Understanding the genetic diversity, antimicrobial resistance, and virulence of Klebsiella pneumoniae bacteria

Klebsiella pneumoniae (Kp) is among the top etiological agents of hospital acquired infections behind only Escherichia coli and Pseudomonas aeruginosa. Due to Kp’s large accessory genome, it rapidly acquires antimicrobial resistance (AMR) genes in response to changing antibiotics used in clinical practice. Carbapenemase producing Kp are a particular problem as the resulting infections have very limited treatment options. Kp is usually described as a nosocomial pathogen, but there are hypervirulent strains of Kp (hvKp) endemic in East Asia, which cause community acquired pyogenic liver abscess. While usually susceptible to antibiotics, hvKp infections disseminate rapidly and require aggressive treatment. In Kp, both AMR and hypervirulence are usually the consequence of horizontally acquired genes. Horizontal gene transfer is mediated by plasmids and might be inhibited by bacterial restriction-modification systems that have been suggested as a bacterial immune system.

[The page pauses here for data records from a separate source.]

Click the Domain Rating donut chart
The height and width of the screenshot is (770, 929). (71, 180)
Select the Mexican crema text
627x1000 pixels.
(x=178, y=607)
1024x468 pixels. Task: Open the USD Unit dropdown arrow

Restriction-modification systems generate methylation patterns that I have identified in clinical Kp isolates (n=8) using data from the PacBio third-generation sequencing platform. Long reads from this platform allowed me to create complete genome assemblies of these isolates. I have also examined the evolving genomic patterns, including of AMR genes and plasmids, in a longitudinal collection of Kp isolates (n=509; years 1980 to 2019) sourced from Portugal that underwent short-read sequencing on an Illumina platform. The analysis revealed the active transmission of strains with AMR genes. A subsequent analysis of global Kp (n=725) characterised hypervirulence biomarkers in the core and accessory genomes using genome wide association study and machine learning methods. This analysis revealed not only known salmochelin and aerobactin loci, but also other genes putatively linked to hypervirulent phenotype. Extending this work, I applied manifold learning and density-based clustering methods to all publicly available Kp assemblies (n=13,176) to investigate the relationship between carbapenemase genes, hypervirulence genes and plasmids. This analysis identified multiple likely outbreaks of carbapenem resistant hvKp and provided insights into the global dynamics of plasmids and genes they carry. In summary, my work has reinforced the importance of genomics and applied statistical methods to understand Kp hypervirulence, epidemiology, AMR and transmission.